WHAT YOU WILL DO: Only the lines below from the one containing "This screenshot has width=1064, height=642." through the last line should be set down, exactly as written and with no pictures.

DATA IN THIS EXERCISE:

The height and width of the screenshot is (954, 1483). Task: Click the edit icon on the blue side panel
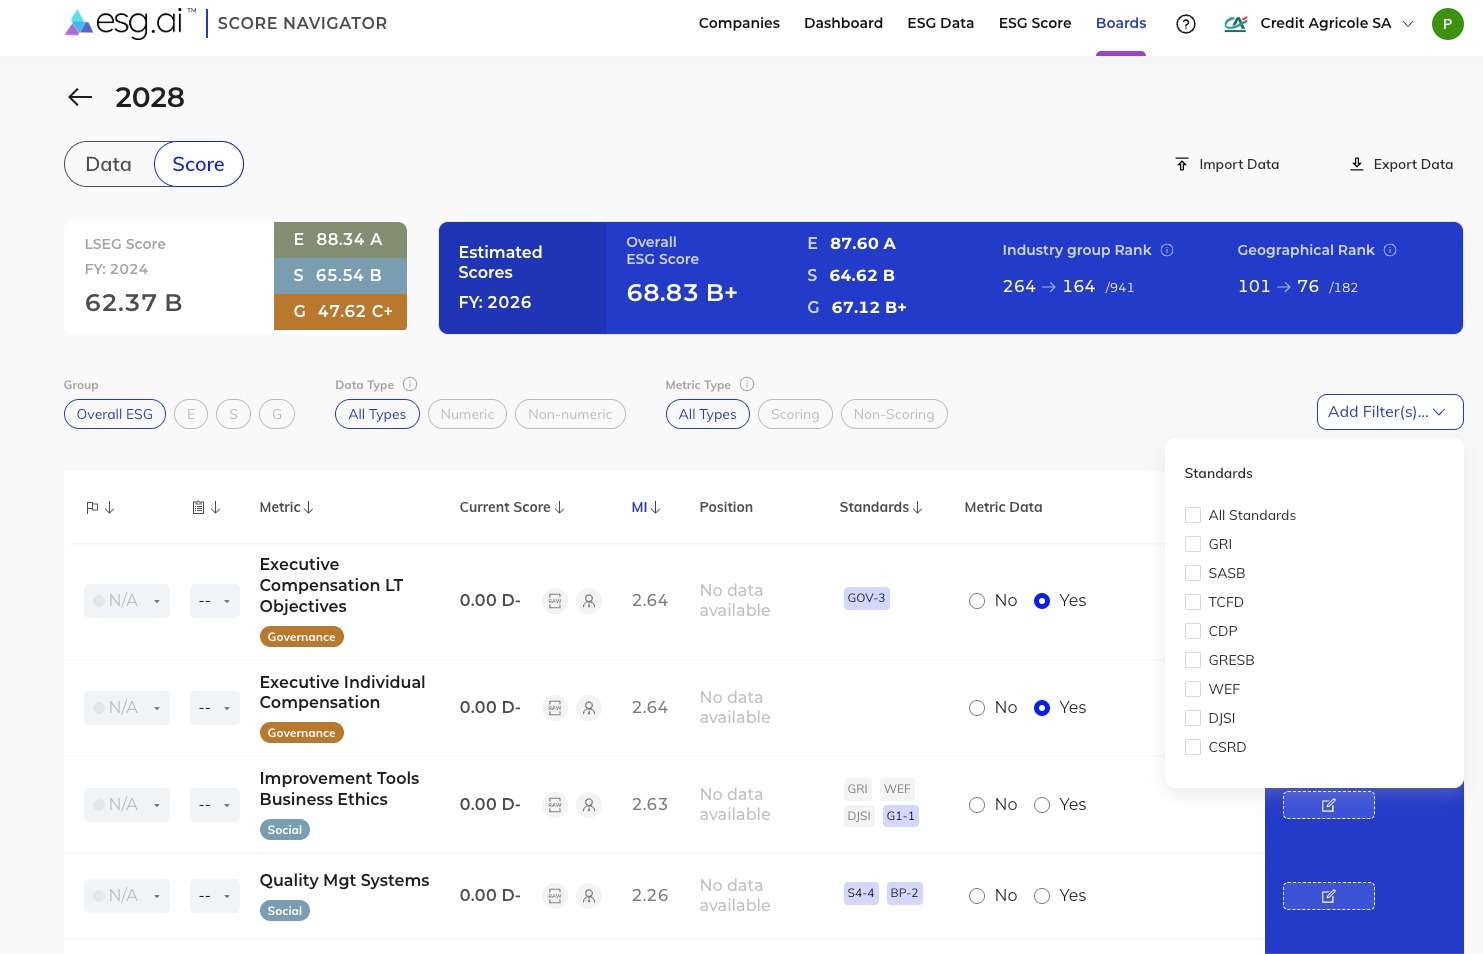point(1329,805)
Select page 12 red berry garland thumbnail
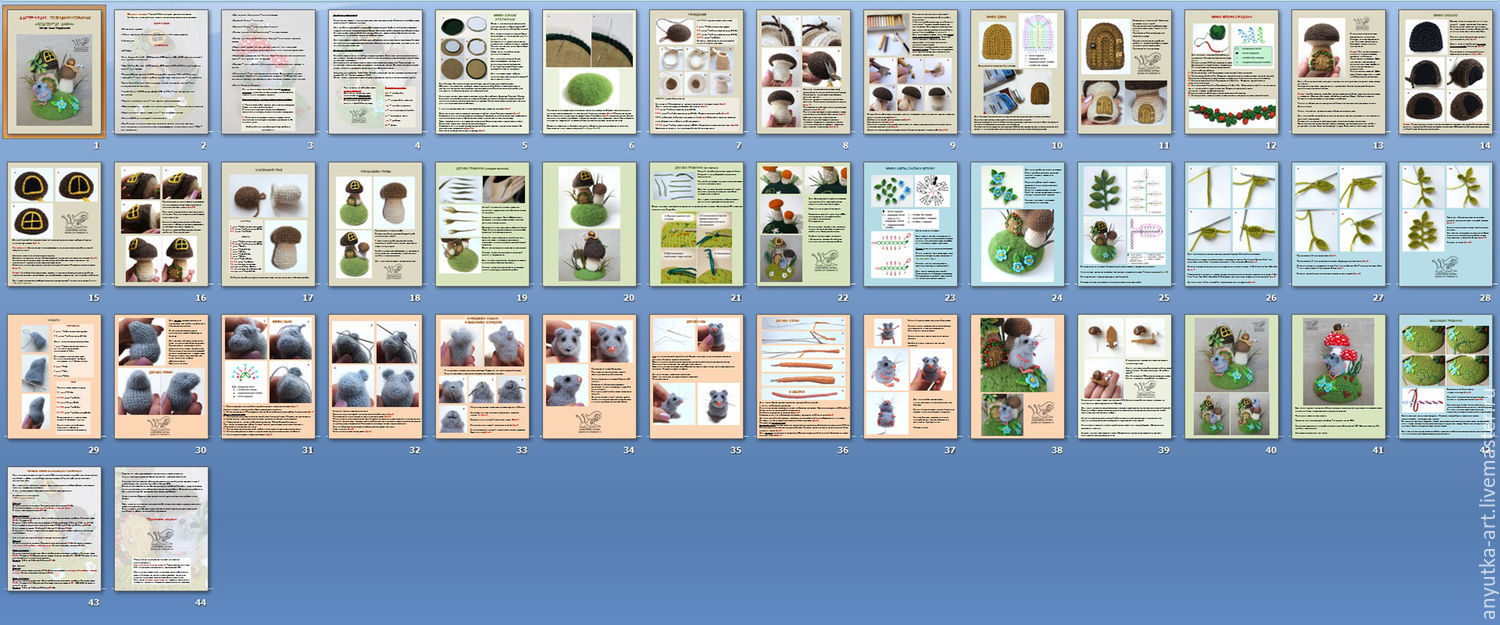 pos(1231,72)
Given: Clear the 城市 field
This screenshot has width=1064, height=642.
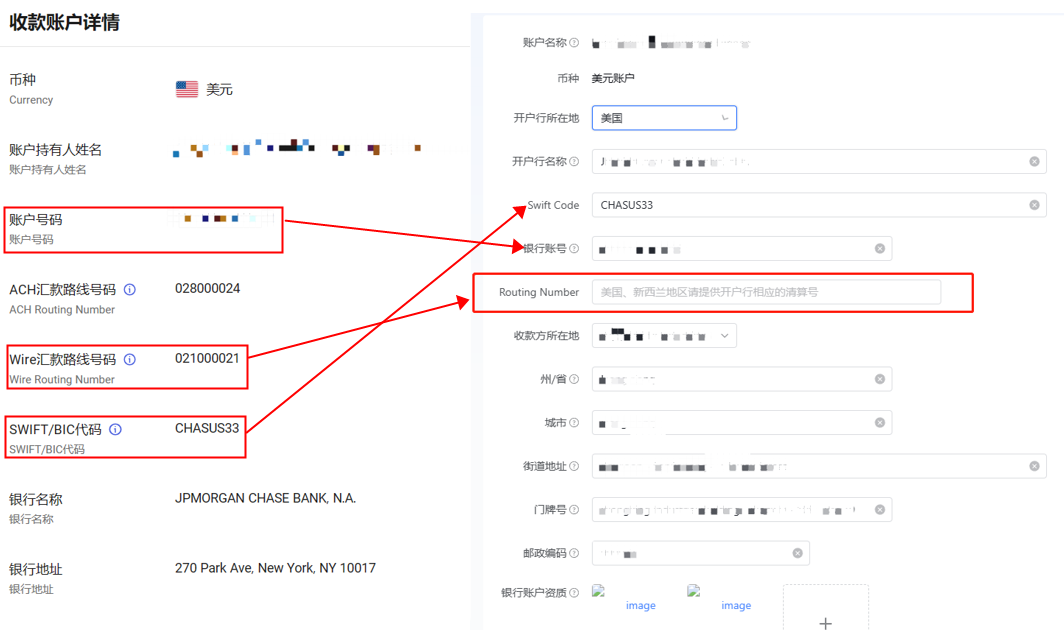Looking at the screenshot, I should coord(880,422).
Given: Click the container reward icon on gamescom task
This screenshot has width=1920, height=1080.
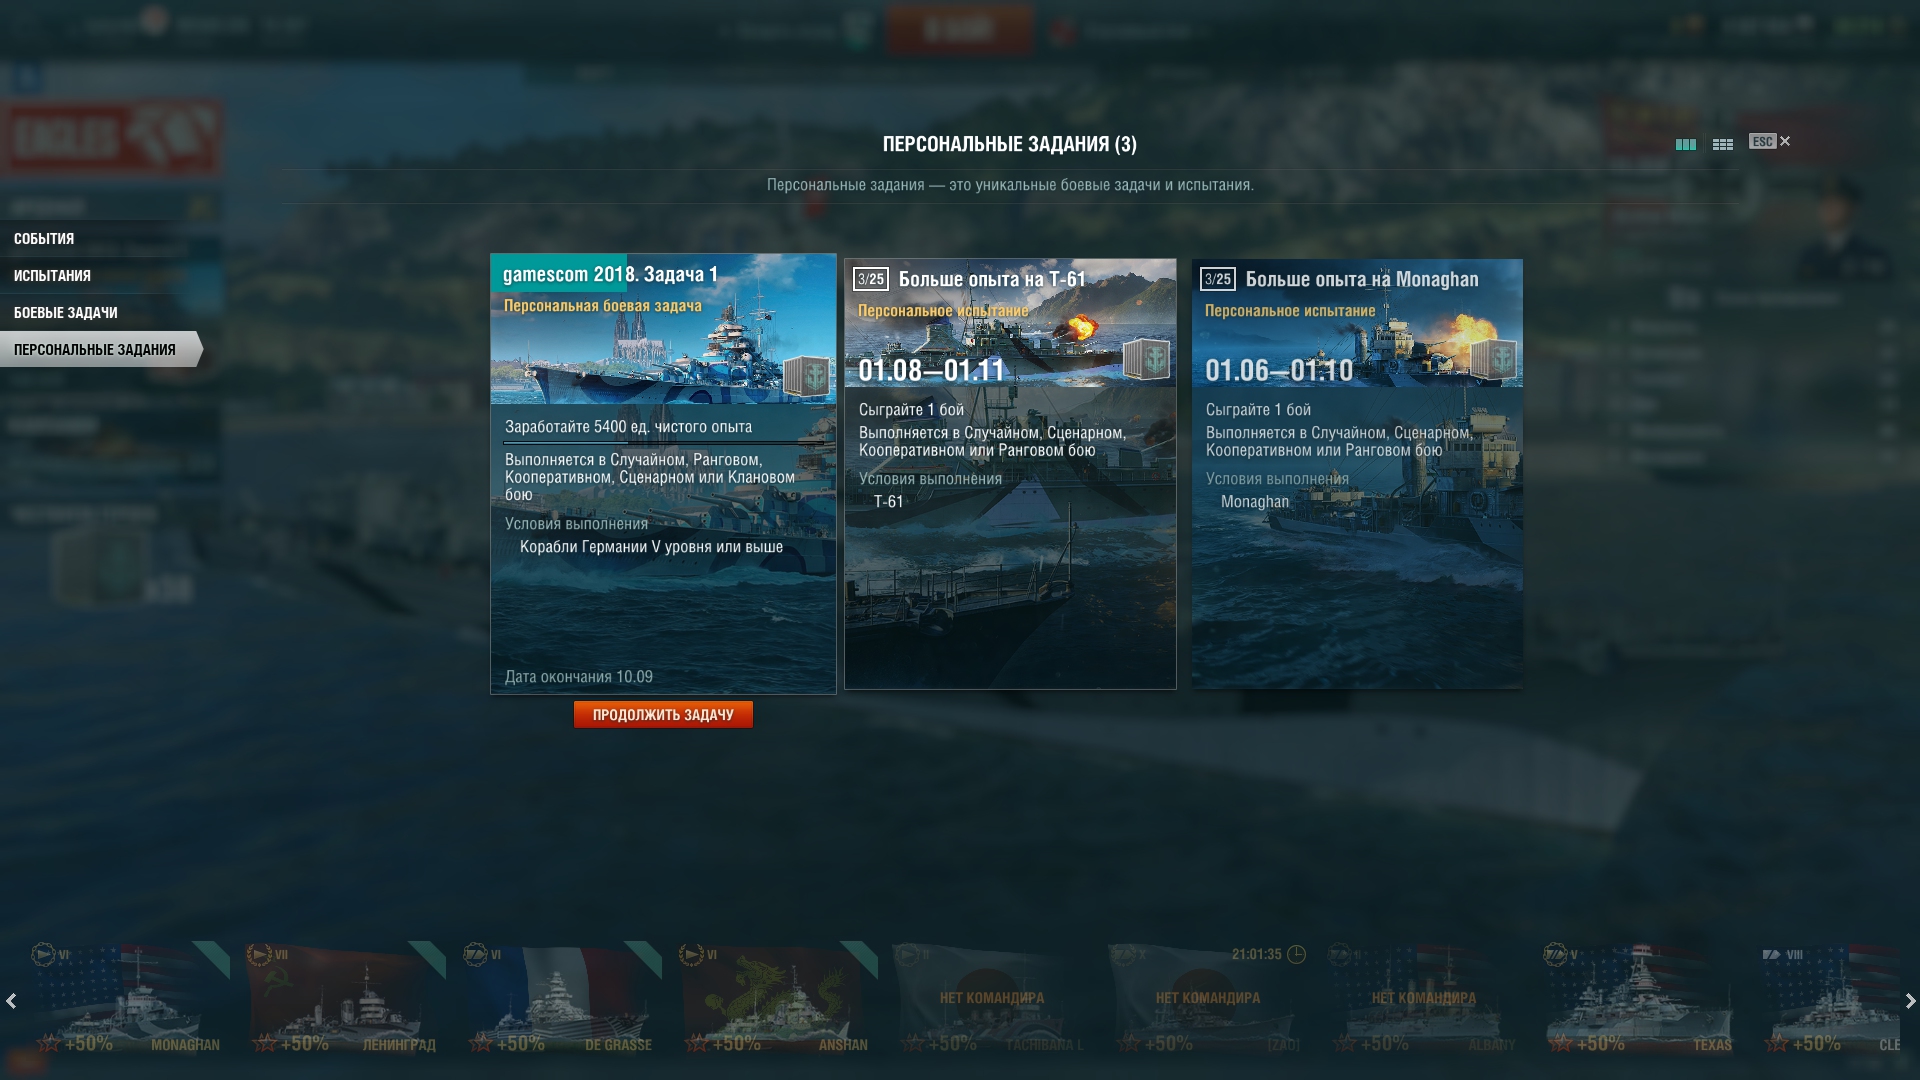Looking at the screenshot, I should point(806,376).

EXPECTED ANSWER:
This screenshot has width=1064, height=642.
Looking at the screenshot, I should coord(880,422).
Given: Click the container reward icon on gamescom task
This screenshot has width=1920, height=1080.
Looking at the screenshot, I should point(806,376).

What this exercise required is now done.